# Budget build



## malady (Nov 20, 2011)

Well after lurking this forum for many months, I decided to make an account and post about my progression. However after looking at theforum i realized such a build wouldn't be appealing to more "seasoned" hobbyist. So i think i will keep this short and sweet for other beginners like me and will teach them research and patience is the way to go!

so anyways with finals coming up this week, I pulled the trigger and was ready to buy a tank...Little did I know how much the LFS charged for 30-50 gallons =( It was too out of my budget for the tank that I wanted..almost $300

I wanted to finish this project over winter break trying to save money on every part along the way.
So I browsed Craigs list and found a "okay" deal on a 40g acrylic tank with stand, canopy, and light for $100. none the less i was happy










I believe the wood is oak, the acrylic was scratched up alot from being a saltwater tank from the previous owner, and the wood color was really bland and ugly to me.

since everything in my room is black i needed to match the tank up to this.










found some 2 in 1 stain/water sealant at lowes. I kind of wish i got semi gloss but oh well










also picked up some novus polish to buff some scratches out of my tank. It didn't really work that well since the tank had some deep scratches in it. I pulled out my car buffer and got better results.. will post pics on my next post.










Also my samples of gravel/sand came in today to see what color i like. I'm leaning more towards the deeper black on the right. And was thinking of getting some cichlid mix/ argonite to put on the bottom of the tank and then this nice black sand on top since i cant stand the look of "pepper and salt" but still want some ph buffering abilities from it.










check out my next post, I know its slow progress but I am researching and buying things when i can usually one at a time. between work and school ^-^


----------



## The King Crabb (Jun 28, 2011)

Looks good so far! :thumb: I assume that's a 40 Breeder? Good starter cichlid tank!

What are you thinking for stock?

You don't necessarily need aragonite sand to buffer your PH, there are a LARGE number of ways! I personally like limestone!


----------



## malady (Nov 20, 2011)

i was thinking 5 saulosi and 3 rustys

was going to buy 1inch unsexed from daves rare
what do you think?


----------



## The King Crabb (Jun 28, 2011)

Saulosi and Rusty are both good choices for a 40 Breeder (because they stay small). But since you have a 50% chance of getting a male or female if you buy 8 Saulosi you will get 4m:4f, then you just have to weed out extra males! So I'd buy 8 Saulosi.
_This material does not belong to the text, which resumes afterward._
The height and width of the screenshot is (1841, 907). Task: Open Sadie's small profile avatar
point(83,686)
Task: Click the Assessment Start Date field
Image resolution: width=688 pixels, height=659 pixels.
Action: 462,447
But in a 40 Breeder tank you probably would do better as a single species tank, but good news! With single species you could do more Saulosi! Say maybe 3m:9f or so!


----------



## malady (Nov 20, 2011)

so i was looking for a fluval 205 and i stumbled across a holiday sale on amazon for the new fluval 206!! for 60 shipped! couldn't believe this deal. and i get a quieter impeller and more flow =)
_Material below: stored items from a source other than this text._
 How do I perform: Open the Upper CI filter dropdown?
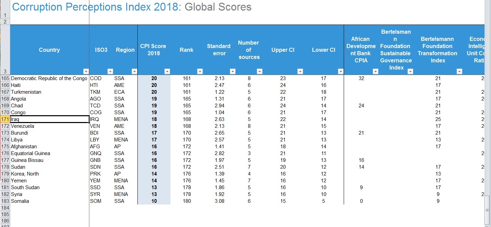pyautogui.click(x=300, y=71)
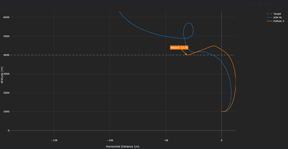Click the 'Impact: 12.3s' annotation label
Screen dimensions: 288x149
click(x=179, y=48)
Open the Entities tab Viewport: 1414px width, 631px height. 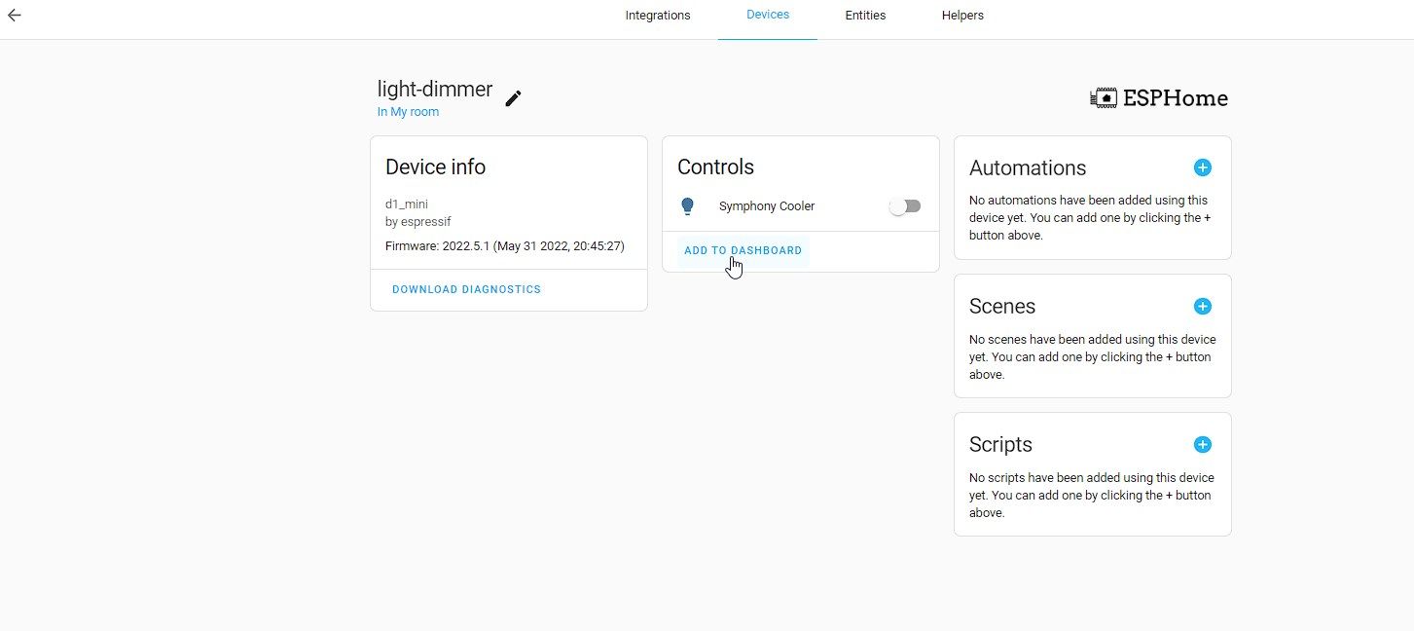click(x=865, y=15)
http://www.amazon.com/Hagen-A207-Fluval ... B005QRDDM4

Also went to my viet friends fish shop and picking up some Tahitian moon sand! this should help with my fish less cycle just need to pick up some ammonia 









I noticed my whole tank has a black theme hopefully this really makes the fish stand out

Im also thinking about getting a 3d background...

anyways finished painting the stand here it is...


















I tried polishing the tank as much as possible but it seems like the prior lady had a magnetic scraper and scratched the **** out of the tank . I don't really think i can get that "hd" look without getting it professionally done so this will have to do. It still looks just as clear as glass though from afar.

here is a close up of the scratches









here is my price total so far in case anyone was wondering:

tank/stand/canopy/light-$100
novus polish-$10
fluval 206-$60
stain-$10
t8 10k bulb-$15
black moon sand 40 lb-$30

check back!


----------



## czar_wilson (May 26, 2011)

awesome

looks like your coming along!!


----------



## The King Crabb (Jun 28, 2011)

Wow, making fast progress! The tank looks good and so does the stand :thumb:


----------



## malady (Nov 20, 2011)

The King Crabb said:


> Saulosi and Rusty are both good choices for a 40 Breeder (because they stay small). But since you have a 50% chance of getting a male or female if you buy 8 Saulosi you will get 4m:4f, then you just have to weed out extra males! So I'd buy 8 Saulosi.
> 
> But in a 40 Breeder tank you probably would do better as a single species tank, but good news! With single species you could do more Saulosi! Say maybe 3m:9f or so!


so is there no way to have a 2 species tank ?


----------



## quentin8 (Sep 30, 2011)

demasoni and yellow labs...


----------



## The King Crabb (Jun 28, 2011)

malady said:


> so is there no way to have a 2 species tank ?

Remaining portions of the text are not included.